[Rows taken from a dataset]
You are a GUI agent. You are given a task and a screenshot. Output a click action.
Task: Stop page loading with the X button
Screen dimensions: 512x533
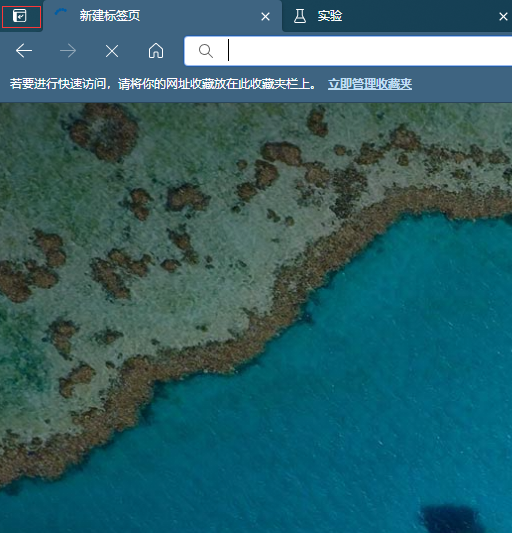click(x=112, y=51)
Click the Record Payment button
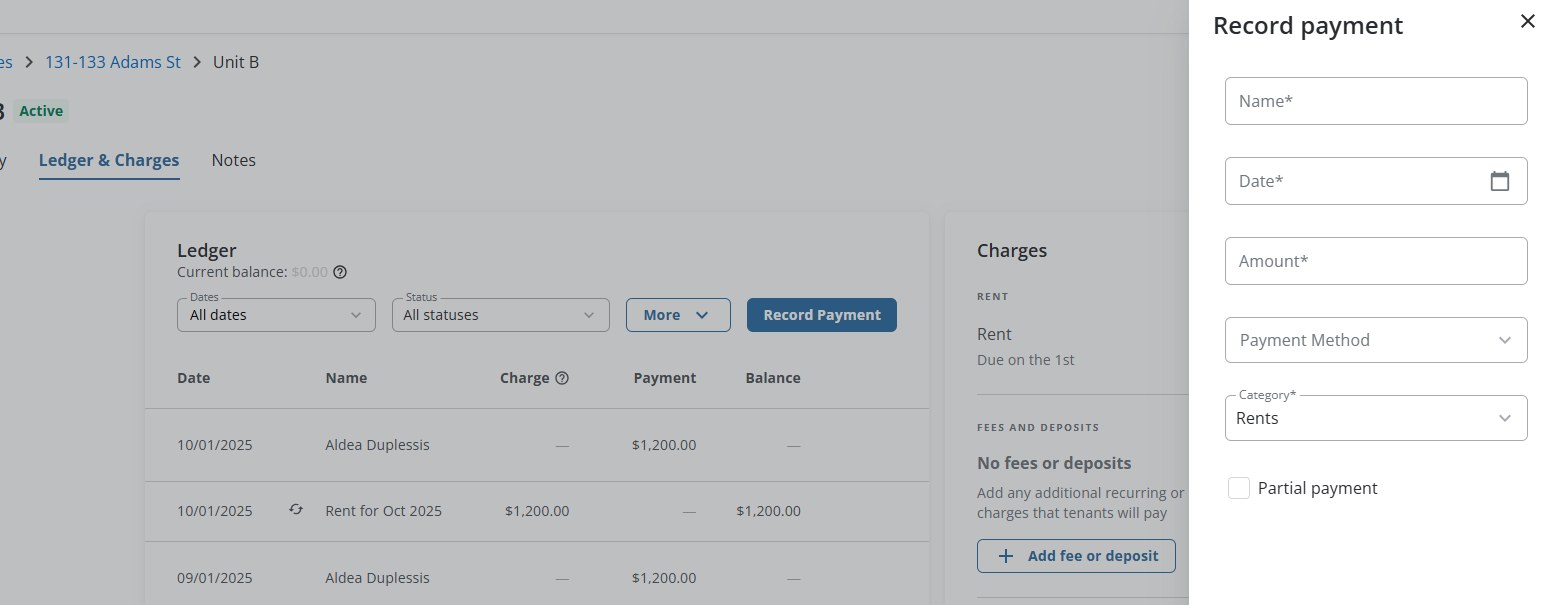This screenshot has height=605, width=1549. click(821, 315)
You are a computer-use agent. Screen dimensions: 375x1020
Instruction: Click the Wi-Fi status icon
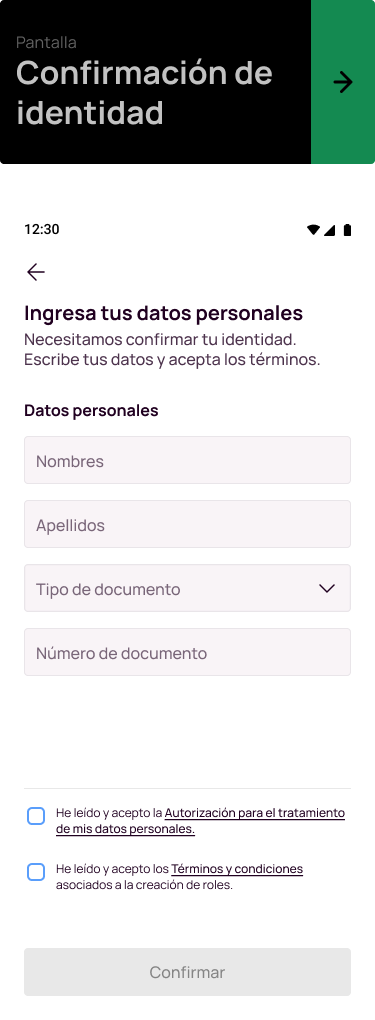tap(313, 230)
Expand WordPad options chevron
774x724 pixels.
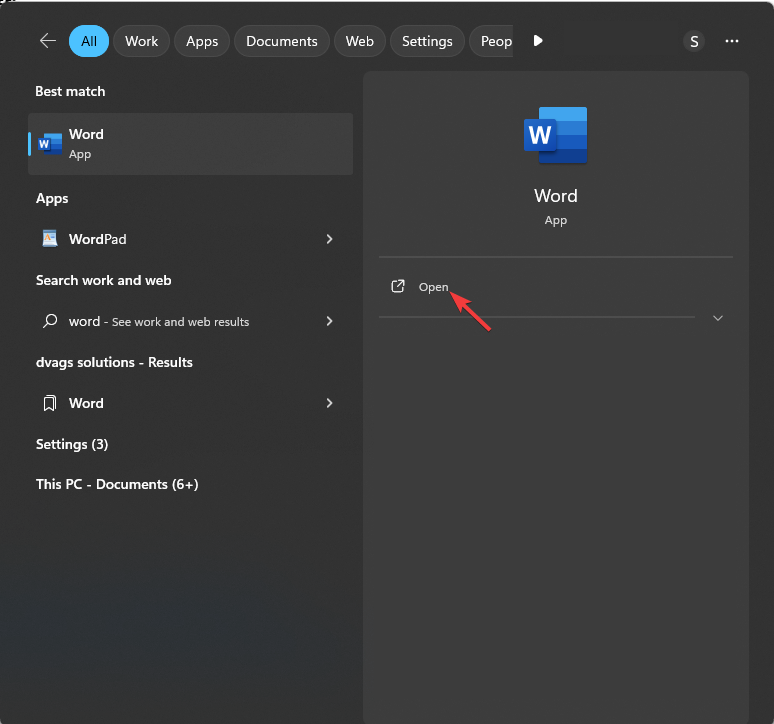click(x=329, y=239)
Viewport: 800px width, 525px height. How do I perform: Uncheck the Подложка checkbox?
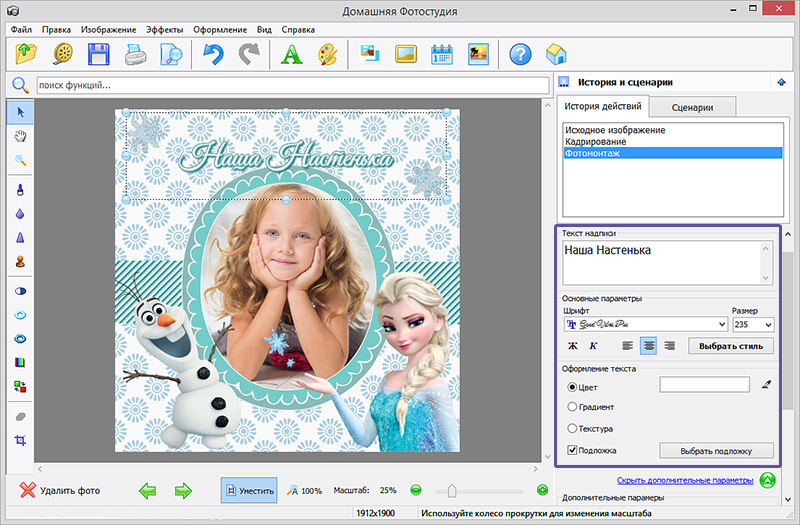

**Given instruction**. Retype every line of the listing above word for word, leaving out the pictures.

**Exercise response**.
You are a GUI agent. You are given a task and a screenshot. Output a click action.
Task: Stop page loading with the X button
Screen dimensions: 512x533
click(x=112, y=51)
Click the Record Payment button
This screenshot has height=605, width=1549. click(821, 315)
You are a computer-use agent. Screen dimensions: 375x1020
Instruction: Click the Wi-Fi status icon
tap(313, 230)
Expand WordPad options chevron
774x724 pixels.
click(x=329, y=239)
Viewport: 800px width, 525px height. How do I perform: Uncheck the Подложка checkbox?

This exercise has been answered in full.